L'attaque au camion-bélier commise par le Tunisien Anis Amri pour le compte de Da'ech, sur un marché de Noël de Berlin en décembre dernier (12 morts), a remis un coup de projecteur sur ces questions.
Depuis des mois, la Tunisie, à l'instar du Maroc et de l'Algérie, est accusée d'empêcher les expulsions de ses citoyens, en particulier ceux liés à la mouvance salafiste.
Le cas d'Anis Amri est à ce titre emblématique, Tunis ayant des mois durant nié qu'il soit un de ses ressortissants, alors qu'il avait été identifié comme tel par Berlin, et même classé "dangereux" par le renseignement intérieur allemand.
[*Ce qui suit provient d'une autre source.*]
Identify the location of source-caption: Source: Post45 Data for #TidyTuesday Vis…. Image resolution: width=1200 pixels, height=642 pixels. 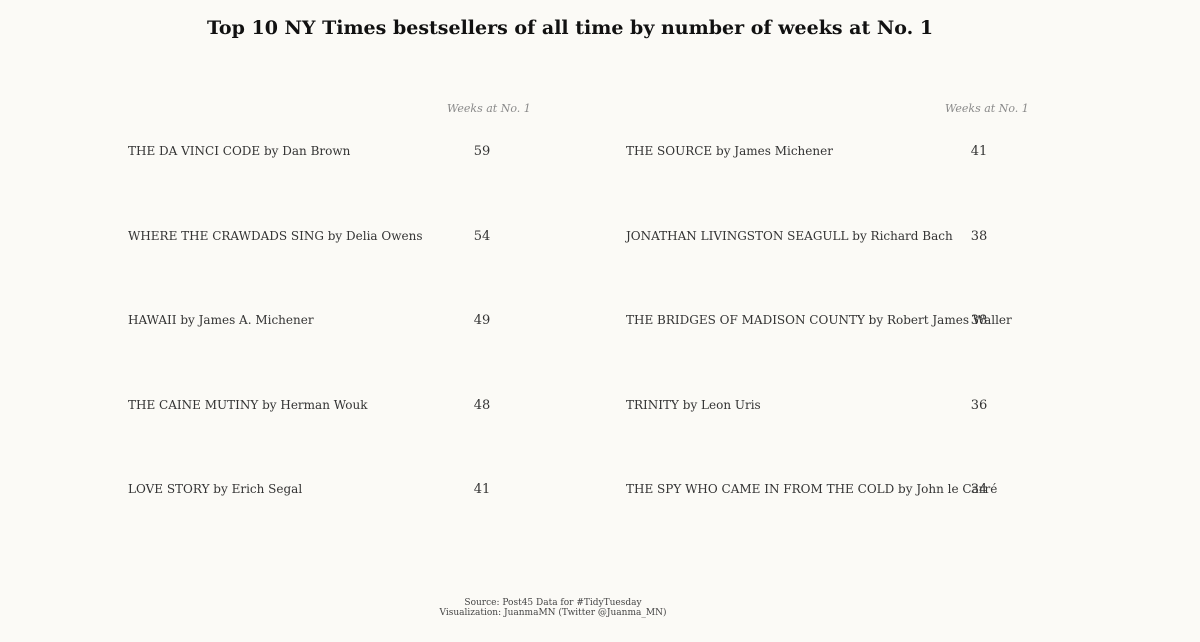
(553, 608).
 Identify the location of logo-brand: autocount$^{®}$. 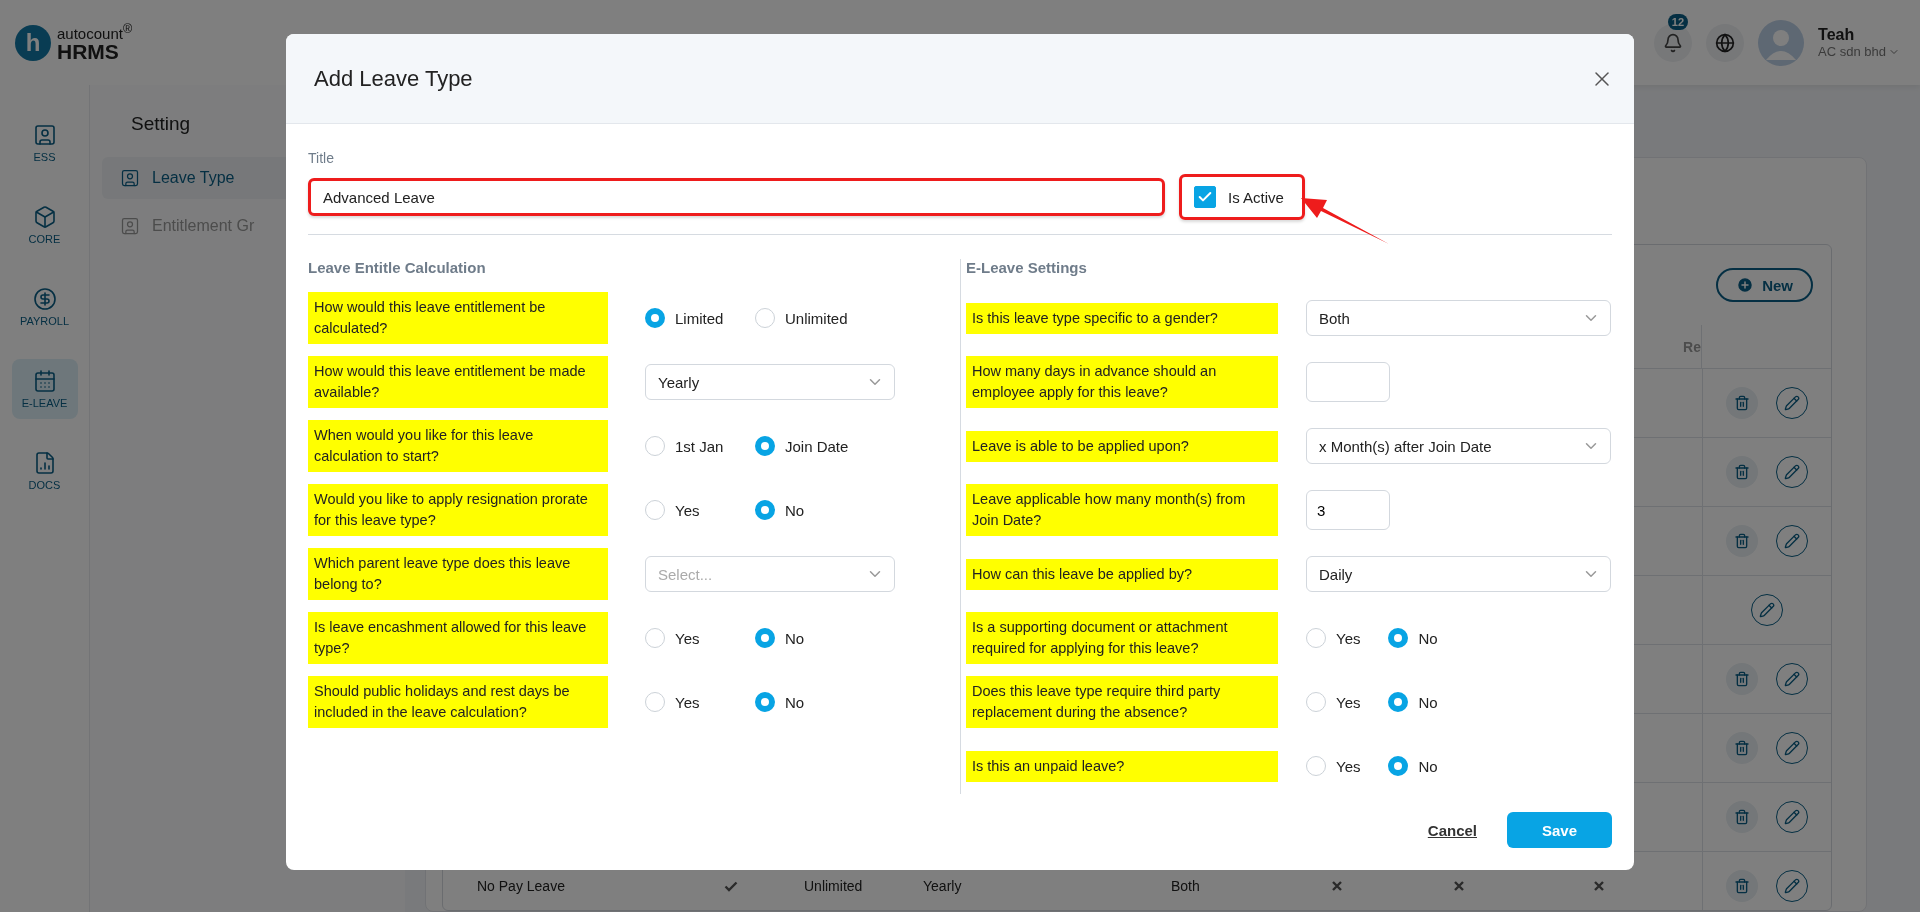
(95, 32).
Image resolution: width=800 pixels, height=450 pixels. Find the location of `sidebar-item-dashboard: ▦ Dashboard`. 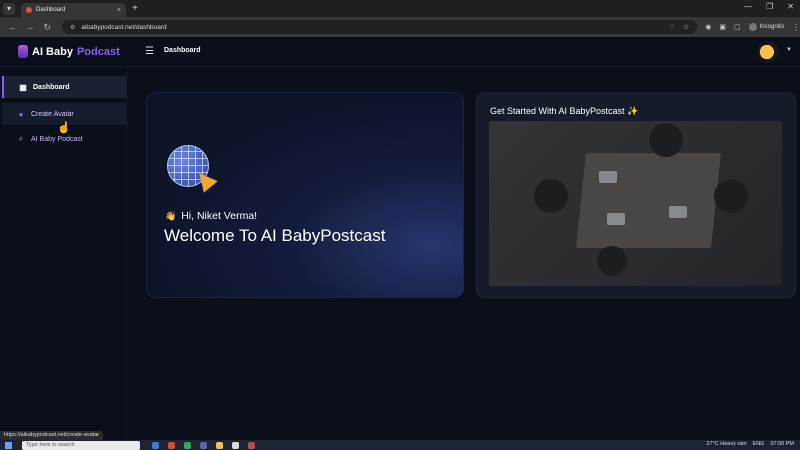

sidebar-item-dashboard: ▦ Dashboard is located at coordinates (64, 87).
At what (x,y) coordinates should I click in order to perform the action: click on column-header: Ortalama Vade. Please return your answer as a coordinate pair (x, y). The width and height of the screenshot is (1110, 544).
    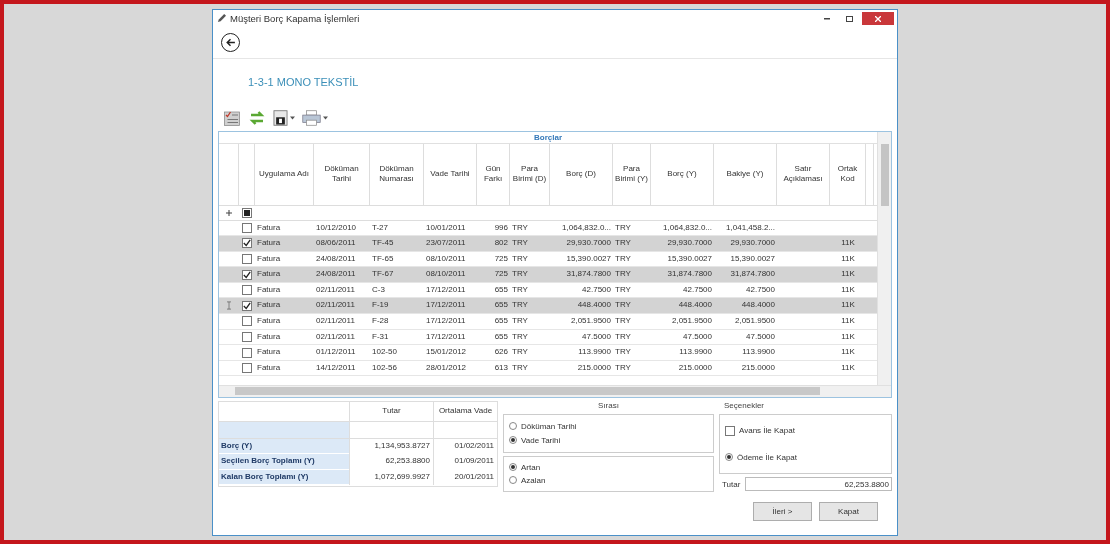
    Looking at the image, I should click on (465, 412).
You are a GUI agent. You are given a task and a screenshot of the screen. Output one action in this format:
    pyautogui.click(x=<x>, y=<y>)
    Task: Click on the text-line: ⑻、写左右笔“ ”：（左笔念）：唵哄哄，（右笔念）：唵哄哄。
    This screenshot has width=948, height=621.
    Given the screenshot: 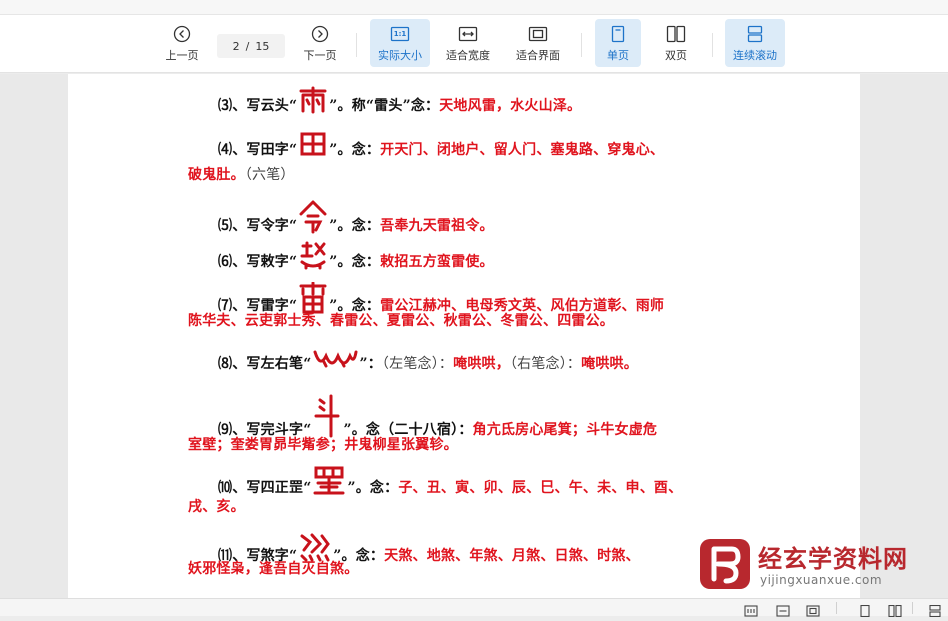 What is the action you would take?
    pyautogui.click(x=428, y=362)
"Nous allons discuter pour voir comment faire afin que les choses aillent plus vite, en particulier lorsqu'il s'agit d'individus classés dangereux", a souligné le 11 février Mme Merkel, tout en qualifiant de "positive" l'attitude de la Tunisie depuis l'attentat.
Vers des camps en Tunisie?
Mais la chancelière compte aller plus loin encore. Mardi, à Berlin, elle a ainsi prévu de discuter avec son homologue Youssef Chahed de la création de camps en Tunisie pour y accueillir les migrants sauvés au cours de leur traversée de la Méditerranée et empêcher ainsi leur arrivée en Europe.
"Nous devons parler, calmement et respectueusement, des possibilités qui existent dans ce domaine", a-t-elle dit.
En pleine année électorale cette thématique est devenue brûlante pour la chancelière, attaquée jusque dans son camp conservateur pour sa politique d'accueil des migrants de 2015, lorsque près d'un million de demandeurs d'asile étaient arrivés en Allemagne.
Le parti populiste anti-islam AfD a profité de la situation pour s'ancrer dans le paysage politique, accusant Mme Merkel d'avoir mis le pays en danger.
Ce n'est pas la première fois, jusqu'ici sans grand succès, que Berlin s'agace des réticences des pays du Maghreb.
Il y a un an, l'Allemagne avait déjà dénoncé la lenteur des expulsions après que la police eut établi que l'essentiel des auteurs identifiés des centaines d'agressions sexuelles commises la nuit du Nouvel An à Cologne étaient des ressortissants d'Afrique du Nord en situation irrégulière.
Berlin est d'autant plus exaspéré que statistiquement Tunisiens, Algériens et Marocains n'obtiennent le statut de réfugié que dans respectivement 0,8%, 2,7% et 3,5% des cas.
Mais le sujet est aussi très sensible en Tunisie, pays gangréné par le chômage des jeunes. Nombre de familles vivent, en effet, de l'argent de proches installés en Europe.
Par ailleurs, fin 2016, dans la foulée de la polémique sur Anis Amri, les manifestations s'y étaient multipliées contre le retour des jihadistes tunisiens.
La Tunisie oppose une fin de non-recevoir à Merkel
Avant même sa rencontre avec M.Merkel mardi, le Premier ministre tunisien a rejeté en bloc les demandes de l'Allemagne qui reproche à Tunis, après l'attentat de Berlin, son manque de coopération en matière migratoire.
"Les autorités tunisienne n'ont fait aucune erreur", a affirmé Youssef Chahed dans une interview au quotidien populaire Bild mardi, semblant même rejeter la faute sur Berlin.
"Nous attendons des autorités allemandes des preuves limpides que la personne est vraiment tunisienne. Les migrants clandestins utilisent de faux papiers et ralentissent la procédure", a-t-il dit.
Il a aussi minimisé l'ampleur du problème: "C'est un nombre très restreint, 1.000 personnes".
Toujours dans Bild, le Premier ministre tunisien a aussi dit "non" à Mme Merkel sur son idée de camps en Tunisie.